- **BAGIAN DOKUMEN**:
- - - -
Kemenangan Seorang Musafir

       Boeing 737-400 Adam Air yang kami tumpangi dari Jogya sebentar lagi mendarat. Dari jendela jelas terlihat kawasan Tanjung Priok di bawah, pesawat terus ke Selatan. Mulai nampak deretan apartemen dan jalan raya. Mobil-mobil mulai jelas bentuknya. Itu artinya, pesawat semakin dekat dengan titik landing. Namun, ketika beberapa puluh meter lagi roda belakang menyentuh aspal landas pacu, mendadak pesawat terbang lagi dengan kecepatan tinggi.

“Astaghfirullah…”


Pesawat meninggi lagi. Objek di daratan mengecil lagi. Suasana kabin pun panik. Semua penumpang tampak bertanya-tanya dengan tatapan mata mereka. Saling bertatapan tak mengerti. Belum habis kaget akan apa yang terjadi, para pramugari pun mulai bergerak.

Bapak Ibu, nanti kalau ada aba-aba, tangan Bapak Ibu posisinya begini, ya. Badan dibungkukkan mendekat kursi depan. Tetap tenang dan berdoa,” begitu sejumlah pramugari memberikan pengarahan dari ruas kursi satu ke ruas kursi yang lain. Sementara itu, pramugari yang lain sibuk mengemas sejumlah barang yang ada di bawah kursi untuk dibawa ke belakang.

Sontak suasana kabin pesawat Adam Air tujuan Jogyakarta-Jakarta menjadi panik. Semua penumpang saling berpandangan setelah mendapatkan pengarahan.

“Ini ada, apa, sebenarnya, Mbak?” Tanya seorang Ibu di baris nomor tiga.

“Nanti Captain yang akan mengumumkan, Bu...,”jawab sang pramugari sambil terus mengemasi sejumlah barang yang masih berada di bawah kursi.

Sejurus kemudian, suasana kabin hening...

“Tuan-tuan dan Nyonya-nyonya sekalian, ini captain Anda berbicara dari ruang kemudi. Kita sedang dalam masalah. Roda depan tidak dapat terbuka. Kami sedang berusaha untuk mengatasinya. Mohon dibantu dengan doa. Semoga Allah Tuhan yang maha kuasa menolong kita semua. Aamiin...”
- - - -
- **ENTRI DAFTAR**:
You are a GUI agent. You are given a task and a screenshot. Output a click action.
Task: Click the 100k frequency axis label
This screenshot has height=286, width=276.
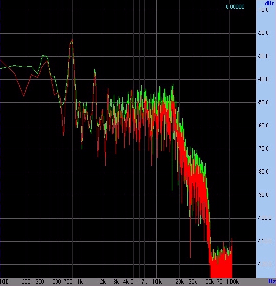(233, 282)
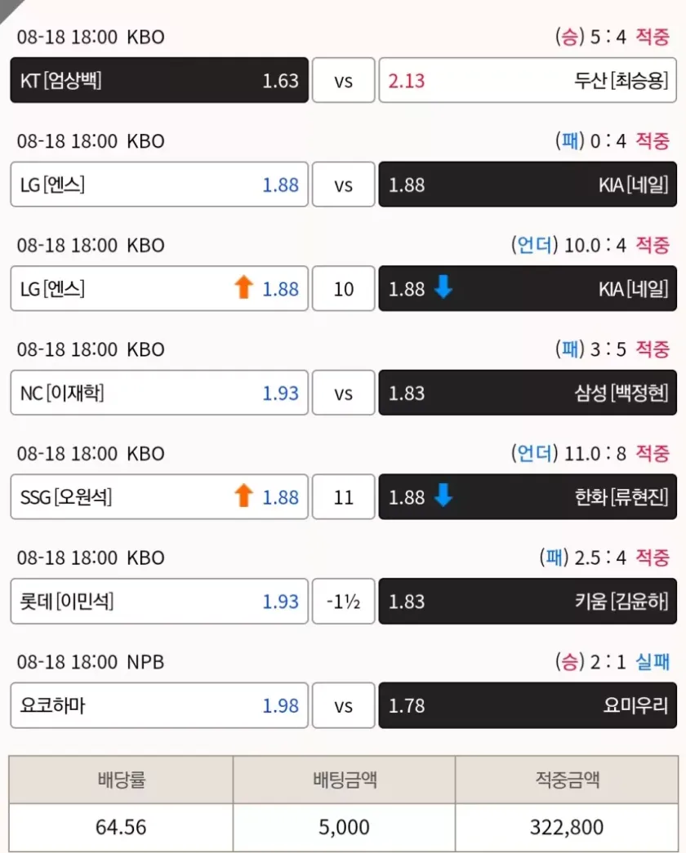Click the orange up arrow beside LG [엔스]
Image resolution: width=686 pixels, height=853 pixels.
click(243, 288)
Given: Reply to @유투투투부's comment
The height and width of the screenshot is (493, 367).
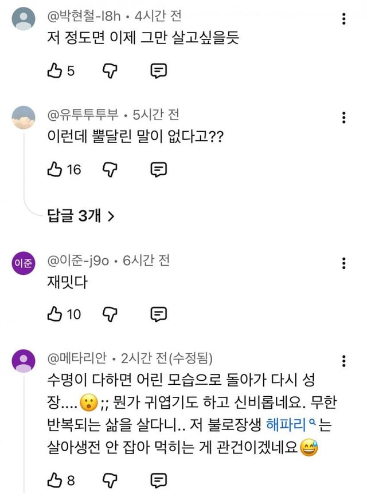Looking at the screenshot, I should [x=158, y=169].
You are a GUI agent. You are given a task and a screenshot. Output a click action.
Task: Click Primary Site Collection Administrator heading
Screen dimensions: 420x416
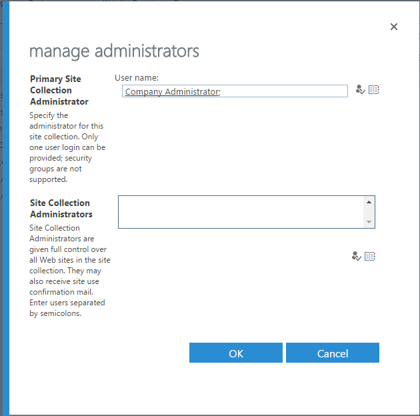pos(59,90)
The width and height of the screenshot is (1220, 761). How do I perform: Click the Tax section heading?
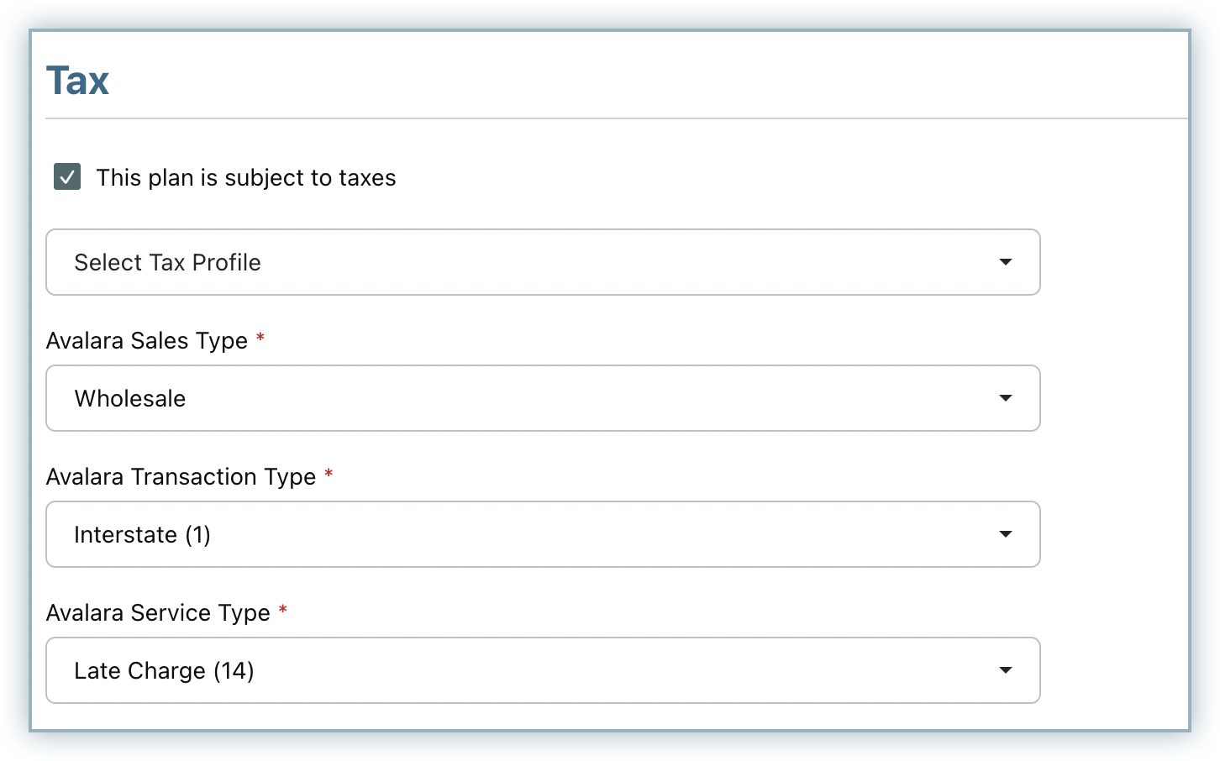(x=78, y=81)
- - - -
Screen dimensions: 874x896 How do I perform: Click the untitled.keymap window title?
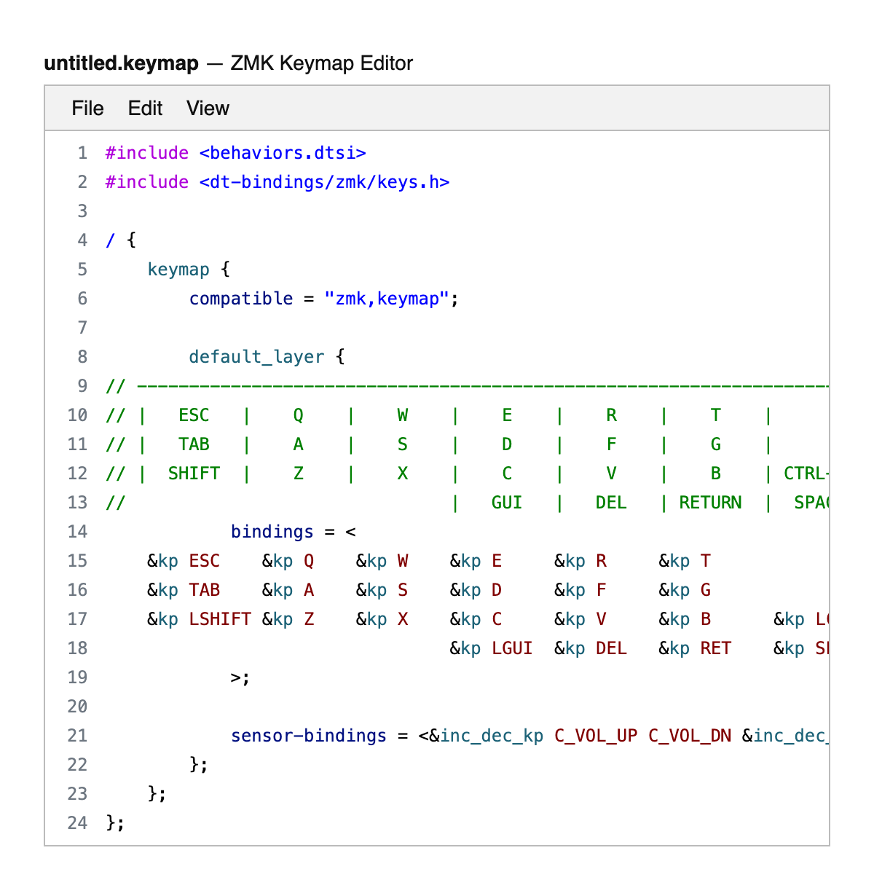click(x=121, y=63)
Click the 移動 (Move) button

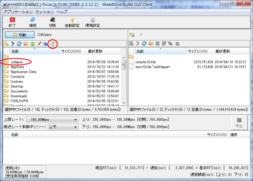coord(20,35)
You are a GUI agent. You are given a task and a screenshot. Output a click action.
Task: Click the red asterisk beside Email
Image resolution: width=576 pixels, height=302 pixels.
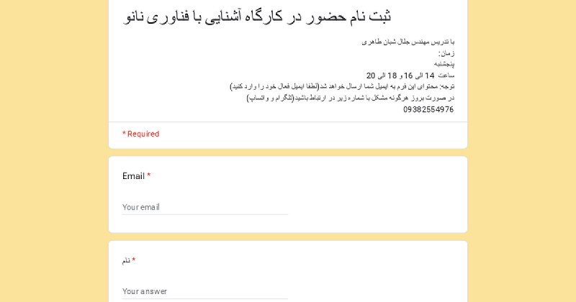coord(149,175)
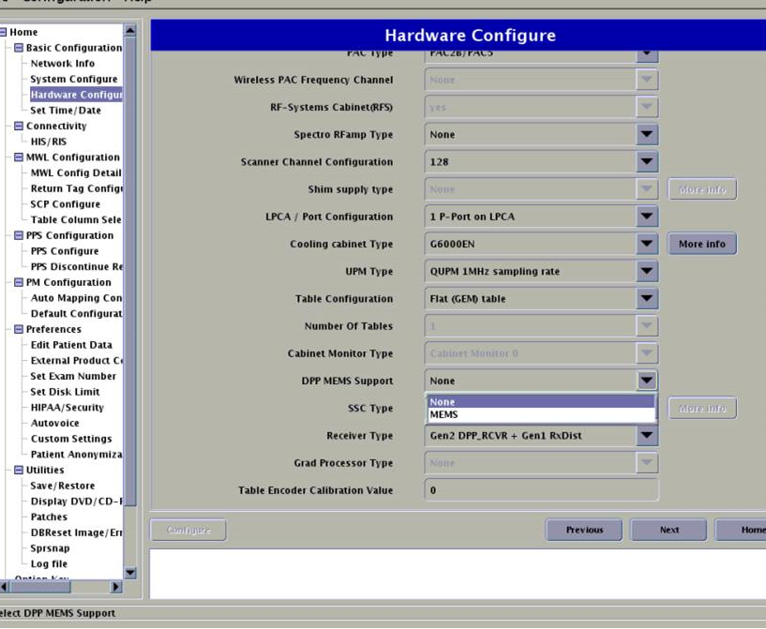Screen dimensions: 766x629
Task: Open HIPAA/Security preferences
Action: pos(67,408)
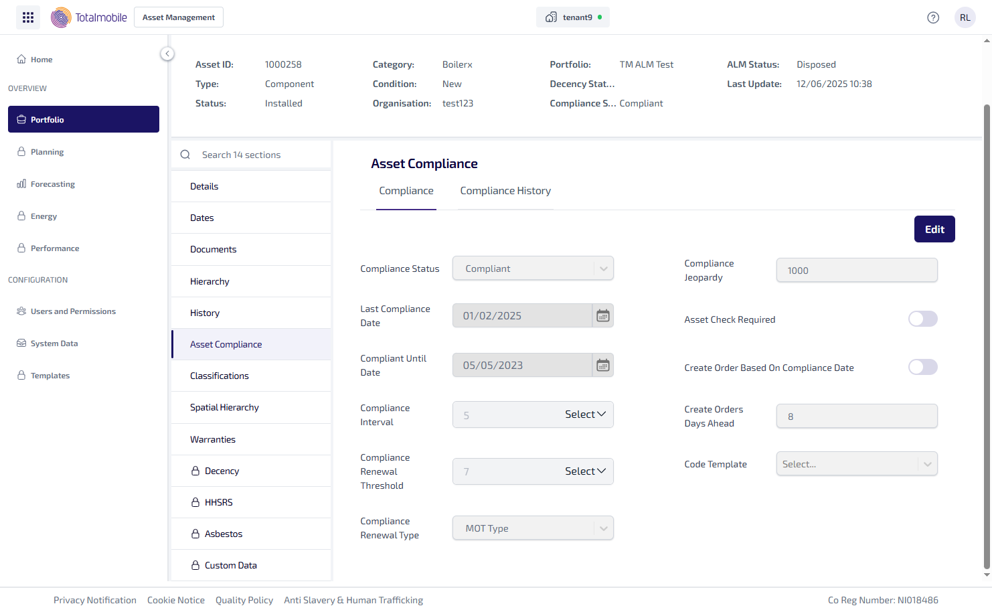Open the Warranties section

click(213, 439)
- - - -
- **SOAL LATIHAN 1**: Menurut cerita tentang pesawat Adam Air, bagian pesawat manakah yang tidak dapat terbuka?
- **SOAL LATIHAN 2**: Tuliskan ulang bagian cerita tentang pesawat Adam Air antara "Pesawat meninggi lagi." dan "pun mulai bergerak.", termasuk kedua ujungnya.

- **JAWABAN 1**: Roda depan pesawat tidak dapat terbuka.

- **JAWABAN 2**:
Pesawat meninggi lagi. Objek di daratan mengecil lagi. Suasana kabin pun panik. Semua penumpang tampak bertanya-tanya dengan tatapan mata mereka. Saling bertatapan tak mengerti. Belum habis kaget akan apa yang terjadi, para pramugari pun mulai bergerak.